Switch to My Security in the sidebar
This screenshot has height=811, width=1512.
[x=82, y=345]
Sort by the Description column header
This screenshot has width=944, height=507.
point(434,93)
==
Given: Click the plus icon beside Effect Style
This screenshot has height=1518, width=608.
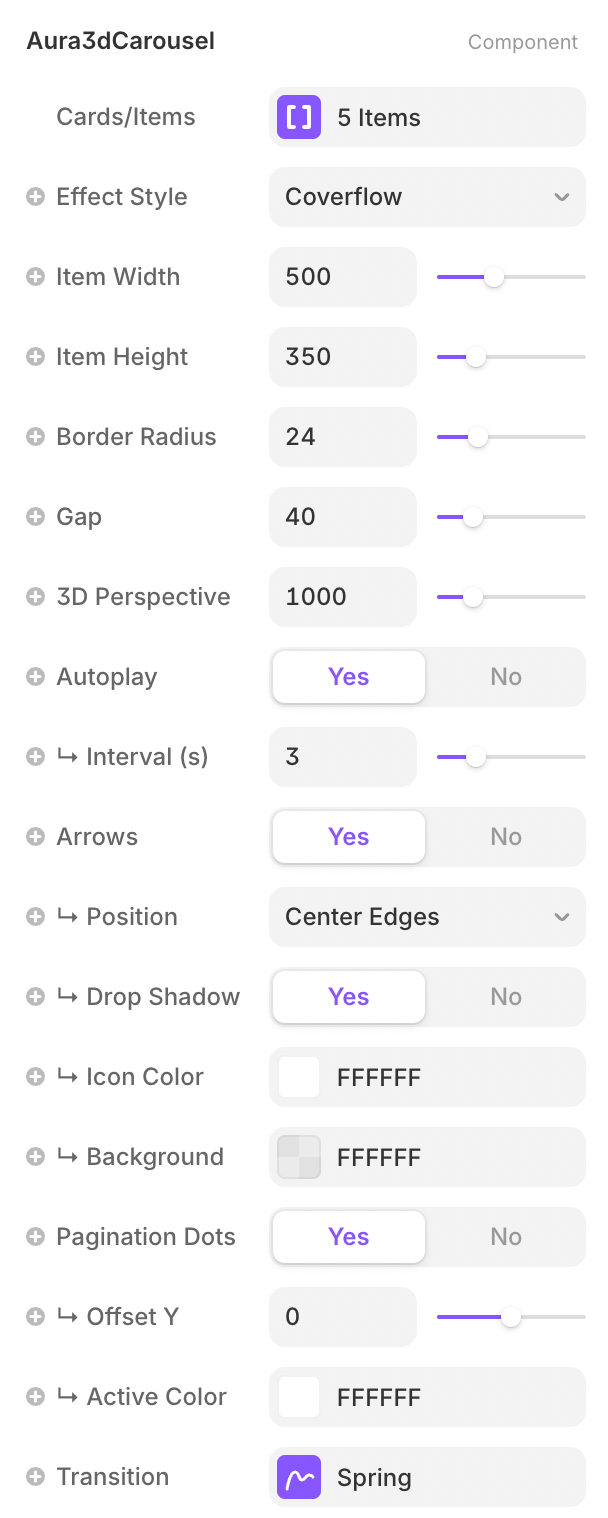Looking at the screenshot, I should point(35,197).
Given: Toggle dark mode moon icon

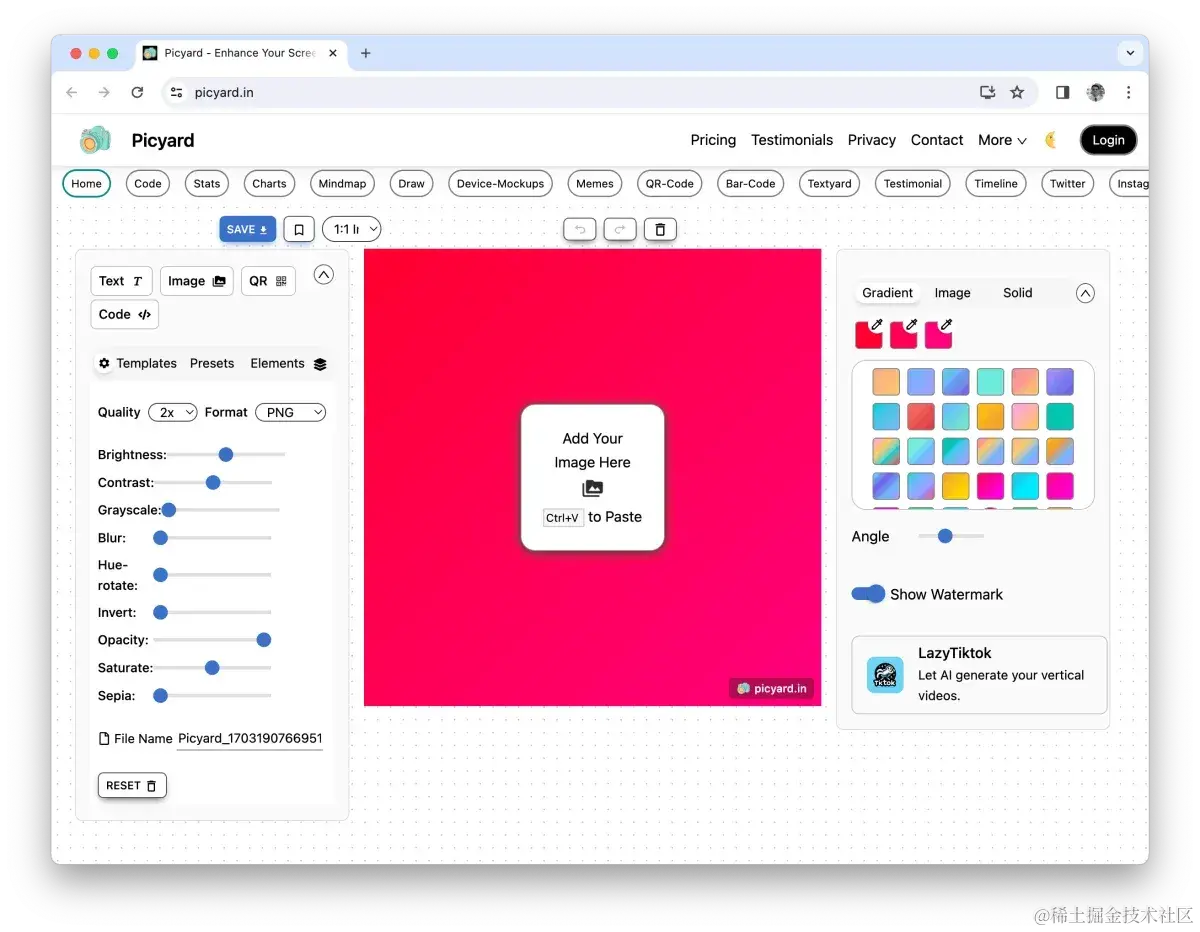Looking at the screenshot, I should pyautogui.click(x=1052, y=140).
--
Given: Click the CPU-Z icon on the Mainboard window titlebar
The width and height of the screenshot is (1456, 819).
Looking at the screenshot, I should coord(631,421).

» **Task requirements**: Return each line of the records that contains the string "height". Case counts, so only matches with the same capitalization qualify.

» **Finished answer**:
This screenshot has height=811, width=1512.
This screenshot has width=944, height=507.
This screenshot has height=1518, width=608.
The width and height of the screenshot is (1456, 819).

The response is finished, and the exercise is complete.